When reality falls short of the dream, people feel betrayed and look for someone to blame. Political leaders, bureaucracies, corporations and ‘elites’ are all pilloried for sabotaging prosperity.

Of course no government can guarantee that everyone who works hard and plays by the rules will enjoy low electricity prices, a secure job, a generous retirement income and a house that that doubles in value every ten years. As Samuelson says, “much of the recrimination obscures a deeper reality: our expectations were not realistic. We thought we were entitled, but we weren’t.”

Governments can’t ensure that everyone gets the security and prosperity they think they deserve. The economy will always have ups and downs. And some businesses and industries will collapse despite the fact that most of their employees worked hard and did the right thing.

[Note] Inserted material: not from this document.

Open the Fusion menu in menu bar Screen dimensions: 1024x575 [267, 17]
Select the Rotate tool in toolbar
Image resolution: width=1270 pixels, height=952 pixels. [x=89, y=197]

What governments can do is create a safety net that prevents workers and their families from falling into severe poverty. They can provide almost everyone with access to basic education and healthcare. And they can maintain a framework that allows the economy to grow in the long term, even if it periodically shrinks during recessions.

Part of the trouble with the entitlement mentality is that people who feel they’ve been denied look for scapegoats. And when those scapegoats are people on welfare, the entitlement mentality can end up eroding one of the few things governments really can do — maintaining a system that protects vulnerable people against poverty.

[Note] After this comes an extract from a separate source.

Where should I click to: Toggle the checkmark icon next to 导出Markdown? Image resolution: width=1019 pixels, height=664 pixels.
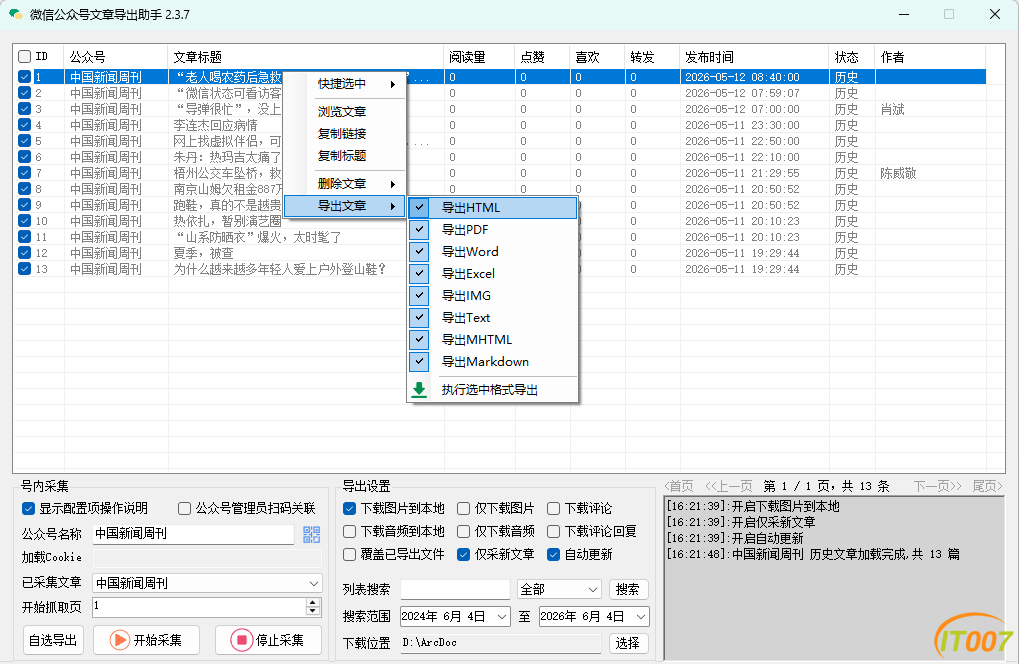420,361
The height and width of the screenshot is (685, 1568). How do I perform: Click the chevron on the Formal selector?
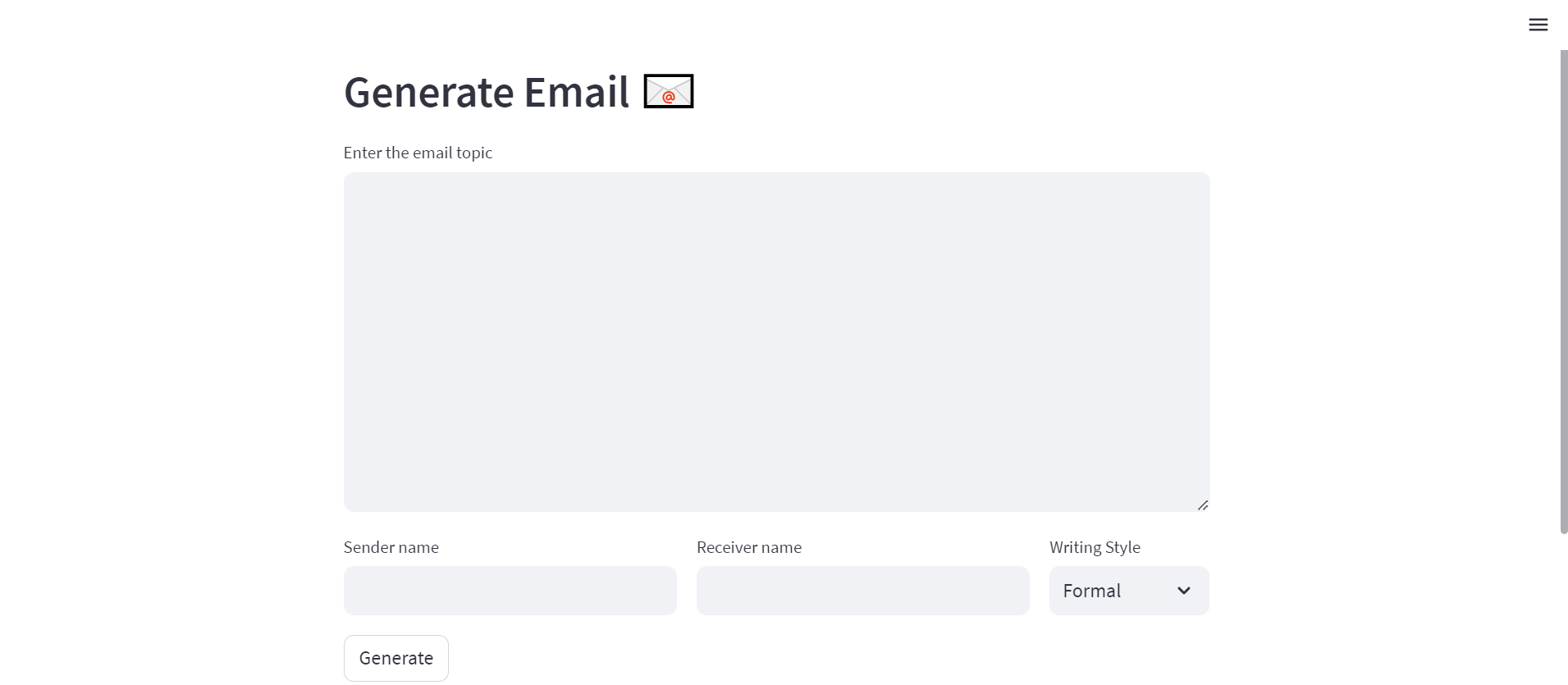coord(1184,590)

Missing Link Friday – The end of the age of entitlement?

In a speech at the Institute of Economic Affairs, Shadow Treasurer Joe Hockey announced the the end of the age of entitlement. He followed up the speech with an interview for the ABC’s Lateline.

At Billablog, Hockey’s speech inspires a song while Patricia at Cafe Whispers pens a poem about Tony Abbott’s Magic Pudding Budget Plan.

Phillip Coorey at the Sydney Morning Herald writes that Hockey’s approach lacks “consistency with much of what the Coalition has said and done more broadly, suggesting there may be an internal struggle going on.”

Hockey told Lateline’s Tony Jones that: “We need to compare ourselves with our Asian neighbours where the entitlements programs of the state are far less than they are in Australia.” Blogger Matt Cowgill did exactly that:

Hockey could eliminate all social spending other than health and old age assistance and we’d still be at 10.1% of GDP, well above Korea, a country he mentions as a benchmark. In other words, even if we scrapped all help for people with disabilities (the support pension as well as in-kind help), got rid of Newstart, stopped spending anything on helping people find work, and eliminated all housing assistance, we’d still be devoting more than our Asian neighbours to social spending. That leaves health care and old age pensions as the only place left to cut to get down to the sort of levels that Hockey identified. The safety net as we know it would be a thing of the past after cuts of that size.